__DATA FOR THIS EXERCISE__.
<<<<
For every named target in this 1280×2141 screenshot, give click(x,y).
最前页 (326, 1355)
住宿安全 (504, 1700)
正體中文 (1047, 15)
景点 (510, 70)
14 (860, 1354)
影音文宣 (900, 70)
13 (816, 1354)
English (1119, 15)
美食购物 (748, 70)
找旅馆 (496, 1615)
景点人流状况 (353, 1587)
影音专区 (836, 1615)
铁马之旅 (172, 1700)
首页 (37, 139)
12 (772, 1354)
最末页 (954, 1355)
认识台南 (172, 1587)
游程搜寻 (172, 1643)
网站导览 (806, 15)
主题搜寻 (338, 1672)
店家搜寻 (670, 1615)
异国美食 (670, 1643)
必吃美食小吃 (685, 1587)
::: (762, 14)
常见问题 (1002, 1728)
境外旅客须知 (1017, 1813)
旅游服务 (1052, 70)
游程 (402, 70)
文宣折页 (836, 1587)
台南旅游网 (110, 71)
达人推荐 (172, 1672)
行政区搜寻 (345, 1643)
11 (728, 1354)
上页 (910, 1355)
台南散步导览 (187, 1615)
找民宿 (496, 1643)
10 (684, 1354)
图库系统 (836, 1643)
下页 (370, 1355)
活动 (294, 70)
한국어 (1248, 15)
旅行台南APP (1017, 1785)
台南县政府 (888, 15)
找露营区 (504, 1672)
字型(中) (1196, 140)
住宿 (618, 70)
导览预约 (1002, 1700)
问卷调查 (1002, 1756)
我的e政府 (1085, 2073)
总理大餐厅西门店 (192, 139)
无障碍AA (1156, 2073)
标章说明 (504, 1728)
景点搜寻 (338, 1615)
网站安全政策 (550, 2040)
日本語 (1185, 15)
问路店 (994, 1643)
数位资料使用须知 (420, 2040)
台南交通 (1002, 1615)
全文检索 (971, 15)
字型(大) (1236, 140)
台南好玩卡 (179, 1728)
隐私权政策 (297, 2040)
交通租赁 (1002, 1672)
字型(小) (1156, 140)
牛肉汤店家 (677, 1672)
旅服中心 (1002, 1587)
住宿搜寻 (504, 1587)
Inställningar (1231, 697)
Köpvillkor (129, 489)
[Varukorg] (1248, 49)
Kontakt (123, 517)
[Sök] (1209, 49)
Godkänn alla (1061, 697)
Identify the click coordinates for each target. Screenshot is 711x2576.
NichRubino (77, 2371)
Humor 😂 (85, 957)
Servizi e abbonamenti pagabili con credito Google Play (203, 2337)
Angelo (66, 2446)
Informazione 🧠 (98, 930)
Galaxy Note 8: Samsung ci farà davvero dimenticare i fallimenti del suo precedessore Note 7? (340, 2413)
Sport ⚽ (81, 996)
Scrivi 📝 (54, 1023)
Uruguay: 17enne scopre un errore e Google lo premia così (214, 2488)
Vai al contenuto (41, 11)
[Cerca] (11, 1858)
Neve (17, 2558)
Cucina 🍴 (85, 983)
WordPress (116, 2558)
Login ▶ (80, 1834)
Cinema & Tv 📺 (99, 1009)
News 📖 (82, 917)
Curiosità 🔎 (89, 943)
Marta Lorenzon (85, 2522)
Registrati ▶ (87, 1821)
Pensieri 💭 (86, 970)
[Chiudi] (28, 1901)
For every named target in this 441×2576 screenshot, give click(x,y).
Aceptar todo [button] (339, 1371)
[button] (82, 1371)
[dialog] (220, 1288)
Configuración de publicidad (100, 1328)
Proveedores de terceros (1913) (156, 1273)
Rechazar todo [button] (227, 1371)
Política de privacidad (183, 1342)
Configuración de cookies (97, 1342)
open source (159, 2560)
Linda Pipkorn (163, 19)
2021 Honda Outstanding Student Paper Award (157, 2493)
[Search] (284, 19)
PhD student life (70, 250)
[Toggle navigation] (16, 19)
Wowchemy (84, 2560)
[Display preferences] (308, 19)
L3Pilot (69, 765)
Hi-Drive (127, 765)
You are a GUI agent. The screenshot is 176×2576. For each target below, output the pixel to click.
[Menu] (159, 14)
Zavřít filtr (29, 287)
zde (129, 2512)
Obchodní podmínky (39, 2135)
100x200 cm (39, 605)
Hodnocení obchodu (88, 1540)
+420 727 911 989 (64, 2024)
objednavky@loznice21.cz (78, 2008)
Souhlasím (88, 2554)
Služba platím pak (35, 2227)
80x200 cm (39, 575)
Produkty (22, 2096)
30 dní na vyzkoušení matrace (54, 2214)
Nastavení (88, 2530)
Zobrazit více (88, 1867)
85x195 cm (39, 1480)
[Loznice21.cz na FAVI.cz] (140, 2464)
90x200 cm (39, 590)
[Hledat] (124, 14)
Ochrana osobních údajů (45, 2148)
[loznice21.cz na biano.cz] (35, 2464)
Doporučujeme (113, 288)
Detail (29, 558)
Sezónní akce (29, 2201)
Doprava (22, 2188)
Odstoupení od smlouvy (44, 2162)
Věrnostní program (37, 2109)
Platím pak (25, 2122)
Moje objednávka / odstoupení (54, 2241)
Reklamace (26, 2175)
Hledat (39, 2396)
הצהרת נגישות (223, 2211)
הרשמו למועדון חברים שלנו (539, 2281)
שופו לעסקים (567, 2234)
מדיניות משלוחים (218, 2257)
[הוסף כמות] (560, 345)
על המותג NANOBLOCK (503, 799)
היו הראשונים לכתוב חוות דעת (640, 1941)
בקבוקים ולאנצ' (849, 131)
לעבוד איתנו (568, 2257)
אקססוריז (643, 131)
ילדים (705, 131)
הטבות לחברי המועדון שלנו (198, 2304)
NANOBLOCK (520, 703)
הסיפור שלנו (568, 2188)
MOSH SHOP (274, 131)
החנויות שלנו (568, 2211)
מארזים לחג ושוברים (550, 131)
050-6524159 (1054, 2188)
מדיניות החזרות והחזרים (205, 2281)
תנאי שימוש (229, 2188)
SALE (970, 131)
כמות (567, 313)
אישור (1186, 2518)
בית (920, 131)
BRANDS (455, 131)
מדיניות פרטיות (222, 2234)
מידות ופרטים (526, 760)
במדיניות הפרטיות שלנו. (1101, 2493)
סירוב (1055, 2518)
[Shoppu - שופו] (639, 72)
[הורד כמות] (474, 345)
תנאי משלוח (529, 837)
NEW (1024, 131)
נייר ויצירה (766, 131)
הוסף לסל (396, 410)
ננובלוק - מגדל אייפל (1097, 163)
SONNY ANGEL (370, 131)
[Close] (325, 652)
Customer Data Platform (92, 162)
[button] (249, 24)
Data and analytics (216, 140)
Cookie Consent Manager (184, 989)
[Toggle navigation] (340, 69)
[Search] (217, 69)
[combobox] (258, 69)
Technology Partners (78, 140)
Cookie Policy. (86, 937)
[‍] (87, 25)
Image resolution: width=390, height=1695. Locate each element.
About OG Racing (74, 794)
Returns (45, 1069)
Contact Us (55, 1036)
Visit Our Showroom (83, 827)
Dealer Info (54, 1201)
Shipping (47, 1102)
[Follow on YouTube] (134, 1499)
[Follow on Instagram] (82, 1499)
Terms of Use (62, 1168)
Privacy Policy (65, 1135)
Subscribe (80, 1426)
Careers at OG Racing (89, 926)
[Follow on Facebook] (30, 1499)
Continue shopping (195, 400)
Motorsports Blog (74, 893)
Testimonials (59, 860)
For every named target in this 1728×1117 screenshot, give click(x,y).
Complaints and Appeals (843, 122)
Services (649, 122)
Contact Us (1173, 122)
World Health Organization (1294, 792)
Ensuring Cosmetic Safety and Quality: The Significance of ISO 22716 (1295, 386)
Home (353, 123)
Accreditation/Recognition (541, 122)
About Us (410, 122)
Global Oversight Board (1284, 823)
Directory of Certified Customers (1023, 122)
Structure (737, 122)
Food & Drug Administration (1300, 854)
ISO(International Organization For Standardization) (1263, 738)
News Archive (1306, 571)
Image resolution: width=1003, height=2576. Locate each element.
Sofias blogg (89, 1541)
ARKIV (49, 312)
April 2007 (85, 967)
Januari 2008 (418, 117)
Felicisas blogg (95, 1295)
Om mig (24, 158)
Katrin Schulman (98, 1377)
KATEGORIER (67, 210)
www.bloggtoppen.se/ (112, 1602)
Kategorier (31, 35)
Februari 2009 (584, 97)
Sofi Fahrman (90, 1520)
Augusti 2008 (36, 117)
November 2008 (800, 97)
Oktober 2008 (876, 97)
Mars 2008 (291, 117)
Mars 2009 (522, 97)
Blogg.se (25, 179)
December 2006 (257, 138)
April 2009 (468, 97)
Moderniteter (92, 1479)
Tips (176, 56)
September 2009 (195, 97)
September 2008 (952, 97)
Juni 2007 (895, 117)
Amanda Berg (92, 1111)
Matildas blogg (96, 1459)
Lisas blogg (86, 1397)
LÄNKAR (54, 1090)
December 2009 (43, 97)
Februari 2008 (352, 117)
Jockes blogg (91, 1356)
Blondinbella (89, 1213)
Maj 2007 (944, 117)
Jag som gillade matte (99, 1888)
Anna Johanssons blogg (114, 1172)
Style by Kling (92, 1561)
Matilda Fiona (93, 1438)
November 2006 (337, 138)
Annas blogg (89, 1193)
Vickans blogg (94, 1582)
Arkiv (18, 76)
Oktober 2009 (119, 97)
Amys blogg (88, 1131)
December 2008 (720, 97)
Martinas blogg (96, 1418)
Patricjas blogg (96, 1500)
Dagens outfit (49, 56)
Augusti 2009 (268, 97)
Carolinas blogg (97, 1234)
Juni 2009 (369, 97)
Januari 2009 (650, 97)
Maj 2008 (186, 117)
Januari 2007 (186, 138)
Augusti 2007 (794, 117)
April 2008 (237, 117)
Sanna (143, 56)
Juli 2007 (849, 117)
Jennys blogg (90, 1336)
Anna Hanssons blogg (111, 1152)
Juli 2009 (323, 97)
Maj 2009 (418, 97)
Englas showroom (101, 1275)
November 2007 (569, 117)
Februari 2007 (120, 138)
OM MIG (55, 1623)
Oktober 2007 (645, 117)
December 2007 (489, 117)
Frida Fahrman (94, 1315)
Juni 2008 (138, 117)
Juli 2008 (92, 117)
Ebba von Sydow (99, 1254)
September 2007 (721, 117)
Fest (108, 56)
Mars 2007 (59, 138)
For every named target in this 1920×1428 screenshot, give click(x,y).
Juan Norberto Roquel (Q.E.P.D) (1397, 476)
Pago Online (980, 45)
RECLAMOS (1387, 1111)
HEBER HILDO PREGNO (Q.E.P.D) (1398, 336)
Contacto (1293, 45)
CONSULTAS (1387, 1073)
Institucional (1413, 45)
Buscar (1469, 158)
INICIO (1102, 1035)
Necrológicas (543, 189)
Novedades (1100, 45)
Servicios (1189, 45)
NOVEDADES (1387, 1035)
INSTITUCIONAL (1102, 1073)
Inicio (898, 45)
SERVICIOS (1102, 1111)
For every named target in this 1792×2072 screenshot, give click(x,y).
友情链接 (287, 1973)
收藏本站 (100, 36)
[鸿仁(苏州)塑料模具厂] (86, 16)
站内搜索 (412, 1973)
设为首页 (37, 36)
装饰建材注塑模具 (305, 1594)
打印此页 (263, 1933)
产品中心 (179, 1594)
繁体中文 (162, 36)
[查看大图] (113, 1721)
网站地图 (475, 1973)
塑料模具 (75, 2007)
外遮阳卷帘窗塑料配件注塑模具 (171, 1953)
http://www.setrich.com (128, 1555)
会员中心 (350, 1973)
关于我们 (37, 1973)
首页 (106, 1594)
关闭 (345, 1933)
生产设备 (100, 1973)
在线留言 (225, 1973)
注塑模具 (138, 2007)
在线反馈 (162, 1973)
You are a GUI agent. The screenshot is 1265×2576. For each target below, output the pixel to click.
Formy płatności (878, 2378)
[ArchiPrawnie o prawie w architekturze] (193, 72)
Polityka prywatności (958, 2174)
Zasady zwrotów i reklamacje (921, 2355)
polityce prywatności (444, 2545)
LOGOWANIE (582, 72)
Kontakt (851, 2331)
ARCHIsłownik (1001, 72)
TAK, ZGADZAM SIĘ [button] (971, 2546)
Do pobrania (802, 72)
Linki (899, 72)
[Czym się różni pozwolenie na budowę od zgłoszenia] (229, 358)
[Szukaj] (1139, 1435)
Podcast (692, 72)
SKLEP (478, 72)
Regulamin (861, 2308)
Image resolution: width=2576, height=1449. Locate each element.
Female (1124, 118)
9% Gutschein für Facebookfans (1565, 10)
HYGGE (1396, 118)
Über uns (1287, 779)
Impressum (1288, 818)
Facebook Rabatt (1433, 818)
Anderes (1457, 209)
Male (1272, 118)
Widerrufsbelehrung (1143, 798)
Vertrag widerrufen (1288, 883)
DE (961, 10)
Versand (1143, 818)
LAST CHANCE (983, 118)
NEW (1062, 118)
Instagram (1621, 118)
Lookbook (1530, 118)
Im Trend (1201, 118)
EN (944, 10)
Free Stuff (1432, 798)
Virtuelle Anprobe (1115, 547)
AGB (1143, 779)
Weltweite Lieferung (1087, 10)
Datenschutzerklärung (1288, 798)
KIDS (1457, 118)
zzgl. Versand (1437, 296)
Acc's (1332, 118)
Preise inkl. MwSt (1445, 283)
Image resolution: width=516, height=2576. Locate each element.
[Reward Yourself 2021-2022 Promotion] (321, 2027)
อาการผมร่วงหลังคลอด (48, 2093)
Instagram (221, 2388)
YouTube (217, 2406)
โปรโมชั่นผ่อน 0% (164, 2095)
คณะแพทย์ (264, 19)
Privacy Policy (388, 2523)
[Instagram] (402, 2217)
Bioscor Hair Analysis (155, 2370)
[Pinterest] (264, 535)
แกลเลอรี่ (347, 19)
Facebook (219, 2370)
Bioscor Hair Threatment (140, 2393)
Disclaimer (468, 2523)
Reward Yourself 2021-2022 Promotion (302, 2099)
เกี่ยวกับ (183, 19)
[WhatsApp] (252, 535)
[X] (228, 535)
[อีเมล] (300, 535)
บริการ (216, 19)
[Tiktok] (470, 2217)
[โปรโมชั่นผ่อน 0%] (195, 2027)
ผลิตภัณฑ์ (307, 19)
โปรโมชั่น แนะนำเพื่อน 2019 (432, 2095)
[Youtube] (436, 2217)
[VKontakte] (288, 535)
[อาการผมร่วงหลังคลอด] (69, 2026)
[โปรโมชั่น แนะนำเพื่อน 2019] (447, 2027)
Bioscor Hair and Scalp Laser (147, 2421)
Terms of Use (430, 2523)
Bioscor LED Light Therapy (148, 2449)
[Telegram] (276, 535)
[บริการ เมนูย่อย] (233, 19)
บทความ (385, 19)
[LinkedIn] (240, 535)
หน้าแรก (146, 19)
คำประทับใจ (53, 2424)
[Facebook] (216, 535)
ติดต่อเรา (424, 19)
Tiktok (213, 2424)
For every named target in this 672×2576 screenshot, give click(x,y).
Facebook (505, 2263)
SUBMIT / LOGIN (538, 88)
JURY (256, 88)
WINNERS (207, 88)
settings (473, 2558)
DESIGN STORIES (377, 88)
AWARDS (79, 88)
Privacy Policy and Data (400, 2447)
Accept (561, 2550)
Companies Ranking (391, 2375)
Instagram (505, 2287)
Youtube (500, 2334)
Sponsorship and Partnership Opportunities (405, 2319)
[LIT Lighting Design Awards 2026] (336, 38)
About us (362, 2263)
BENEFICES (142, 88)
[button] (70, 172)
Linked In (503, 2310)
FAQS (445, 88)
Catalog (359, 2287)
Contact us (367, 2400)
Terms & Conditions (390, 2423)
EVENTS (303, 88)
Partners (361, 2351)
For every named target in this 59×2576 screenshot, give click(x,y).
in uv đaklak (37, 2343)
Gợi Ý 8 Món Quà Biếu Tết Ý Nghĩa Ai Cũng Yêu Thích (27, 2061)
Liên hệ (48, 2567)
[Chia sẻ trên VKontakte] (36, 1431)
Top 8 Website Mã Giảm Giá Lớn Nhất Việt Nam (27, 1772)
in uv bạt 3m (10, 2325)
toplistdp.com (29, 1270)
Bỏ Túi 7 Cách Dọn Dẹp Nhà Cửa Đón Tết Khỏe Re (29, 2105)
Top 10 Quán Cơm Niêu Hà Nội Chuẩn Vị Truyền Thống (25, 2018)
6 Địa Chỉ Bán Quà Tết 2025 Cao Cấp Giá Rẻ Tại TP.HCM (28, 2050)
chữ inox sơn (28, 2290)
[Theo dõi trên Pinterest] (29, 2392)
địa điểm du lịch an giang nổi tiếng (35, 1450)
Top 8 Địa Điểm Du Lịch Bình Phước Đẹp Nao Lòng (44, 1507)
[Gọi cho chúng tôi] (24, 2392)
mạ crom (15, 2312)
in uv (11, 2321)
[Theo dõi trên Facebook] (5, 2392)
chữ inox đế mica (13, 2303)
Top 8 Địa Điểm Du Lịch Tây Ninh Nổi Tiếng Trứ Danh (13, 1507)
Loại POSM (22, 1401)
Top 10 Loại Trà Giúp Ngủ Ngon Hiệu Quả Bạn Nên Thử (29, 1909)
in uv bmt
>>>>
__WHAT YOU NEED TO DO__. Output the lines above between the one holding "台南旅游网 (110, 71)" and the one holding "找露营区 (504, 1672)", inclusive, with nothing before or after them.

__OUTPUT FOR THIS TASK__.
台南旅游网 (110, 71)
达人推荐 (172, 1672)
行政区搜寻 (345, 1643)
11 (728, 1354)
上页 (910, 1355)
台南散步导览 (187, 1615)
找民宿 (496, 1643)
10 (684, 1354)
图库系统 (836, 1643)
下页 (370, 1355)
活动 (294, 70)
한국어 (1248, 15)
旅行台南APP (1017, 1785)
台南县政府 (888, 15)
找露营区 (504, 1672)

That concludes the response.